Start of STORED DATA
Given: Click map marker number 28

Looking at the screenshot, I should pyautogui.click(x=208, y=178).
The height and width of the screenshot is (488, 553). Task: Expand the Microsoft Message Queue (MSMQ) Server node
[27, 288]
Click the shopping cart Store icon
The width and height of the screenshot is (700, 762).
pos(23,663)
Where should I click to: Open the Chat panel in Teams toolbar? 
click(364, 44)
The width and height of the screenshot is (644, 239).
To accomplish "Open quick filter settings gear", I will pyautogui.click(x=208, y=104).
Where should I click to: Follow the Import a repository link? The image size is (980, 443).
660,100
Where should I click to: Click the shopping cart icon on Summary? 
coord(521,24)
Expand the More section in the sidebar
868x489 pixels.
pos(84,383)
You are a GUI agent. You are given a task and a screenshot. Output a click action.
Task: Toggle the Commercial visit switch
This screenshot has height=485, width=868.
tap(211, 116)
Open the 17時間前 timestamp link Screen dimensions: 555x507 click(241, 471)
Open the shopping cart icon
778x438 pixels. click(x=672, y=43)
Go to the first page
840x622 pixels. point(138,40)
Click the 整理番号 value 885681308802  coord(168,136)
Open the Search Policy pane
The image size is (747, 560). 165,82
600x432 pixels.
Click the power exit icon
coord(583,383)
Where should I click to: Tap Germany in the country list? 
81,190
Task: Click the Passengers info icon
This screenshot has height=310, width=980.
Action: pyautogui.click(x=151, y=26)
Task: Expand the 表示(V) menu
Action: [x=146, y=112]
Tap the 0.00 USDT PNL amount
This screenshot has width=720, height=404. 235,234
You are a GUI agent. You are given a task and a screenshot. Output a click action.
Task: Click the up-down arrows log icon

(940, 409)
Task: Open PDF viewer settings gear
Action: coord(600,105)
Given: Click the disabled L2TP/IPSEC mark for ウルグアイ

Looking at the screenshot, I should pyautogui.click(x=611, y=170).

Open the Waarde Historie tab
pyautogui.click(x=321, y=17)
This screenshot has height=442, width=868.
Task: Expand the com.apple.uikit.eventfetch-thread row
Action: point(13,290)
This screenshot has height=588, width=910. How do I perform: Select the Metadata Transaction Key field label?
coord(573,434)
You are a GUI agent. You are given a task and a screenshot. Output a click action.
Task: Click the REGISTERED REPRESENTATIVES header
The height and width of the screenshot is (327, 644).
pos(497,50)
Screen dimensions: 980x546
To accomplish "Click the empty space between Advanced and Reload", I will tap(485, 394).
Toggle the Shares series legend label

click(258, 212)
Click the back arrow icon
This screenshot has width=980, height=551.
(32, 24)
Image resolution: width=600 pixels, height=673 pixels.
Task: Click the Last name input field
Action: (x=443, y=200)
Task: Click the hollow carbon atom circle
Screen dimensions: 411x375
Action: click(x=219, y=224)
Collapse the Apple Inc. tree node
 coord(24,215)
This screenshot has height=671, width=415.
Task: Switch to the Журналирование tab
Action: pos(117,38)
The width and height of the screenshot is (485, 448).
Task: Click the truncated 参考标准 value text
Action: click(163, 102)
End of STORED DATA
• **DESCRIPTION OF THE TASK**
The complete material above is to be retyped word for word.

• **RESULT**
Given: Click map marker number 28

Looking at the screenshot, I should pyautogui.click(x=208, y=178).
The height and width of the screenshot is (488, 553). Task: Expand the Microsoft Message Queue (MSMQ) Server node
[27, 288]
Click the shopping cart Store icon
The width and height of the screenshot is (700, 762).
pos(23,663)
Where should I click to: Open the Chat panel in Teams toolbar? 
click(364, 44)
The width and height of the screenshot is (644, 239).
To accomplish "Open quick filter settings gear", I will pyautogui.click(x=208, y=104).
Where should I click to: Follow the Import a repository link? The image size is (980, 443).
660,100
Where should I click to: Click the shopping cart icon on Summary? 
coord(521,24)
Expand the More section in the sidebar
868x489 pixels.
pos(84,383)
You are a GUI agent. You are given a task and a screenshot. Output a click action.
Task: Toggle the Commercial visit switch
This screenshot has height=485, width=868.
tap(211, 116)
Open the 17時間前 timestamp link Screen dimensions: 555x507 click(241, 471)
Open the shopping cart icon
778x438 pixels. click(x=672, y=43)
Go to the first page
840x622 pixels. point(138,40)
Click the 整理番号 value 885681308802  coord(168,136)
Open the Search Policy pane
The image size is (747, 560). 165,82
600x432 pixels.
Click the power exit icon
coord(583,383)
Where should I click to: Tap Germany in the country list? 
81,190
Task: Click the Passengers info icon
This screenshot has height=310, width=980.
Action: pyautogui.click(x=151, y=26)
Task: Expand the 表示(V) menu
Action: [x=146, y=112]
Tap the 0.00 USDT PNL amount
This screenshot has width=720, height=404. 235,234
You are a GUI agent. You are given a task and a screenshot. Output a click action.
Task: Click the up-down arrows log icon

(940, 409)
Task: Open PDF viewer settings gear
Action: coord(600,105)
Given: Click the disabled L2TP/IPSEC mark for ウルグアイ

Looking at the screenshot, I should pyautogui.click(x=611, y=170).

Open the Waarde Historie tab
pyautogui.click(x=321, y=17)
This screenshot has height=442, width=868.
Task: Expand the com.apple.uikit.eventfetch-thread row
Action: point(13,290)
This screenshot has height=588, width=910. How do I perform: Select the Metadata Transaction Key field label?
coord(573,434)
You are a GUI agent. You are given a task and a screenshot. Output a click action.
Task: Click the REGISTERED REPRESENTATIVES header
The height and width of the screenshot is (327, 644).
pos(497,50)
Screen dimensions: 980x546
To accomplish "Click the empty space between Advanced and Reload", I will tap(485, 394).
Toggle the Shares series legend label

click(258, 212)
Click the back arrow icon
This screenshot has width=980, height=551.
(32, 24)
Image resolution: width=600 pixels, height=673 pixels.
Task: Click the Last name input field
Action: (x=443, y=200)
Task: Click the hollow carbon atom circle
Screen dimensions: 411x375
Action: click(x=219, y=224)
Collapse the Apple Inc. tree node
 coord(24,215)
This screenshot has height=671, width=415.
Task: Switch to the Журналирование tab
Action: pos(117,38)
The width and height of the screenshot is (485, 448).
Task: Click the truncated 参考标准 value text
Action: click(163, 102)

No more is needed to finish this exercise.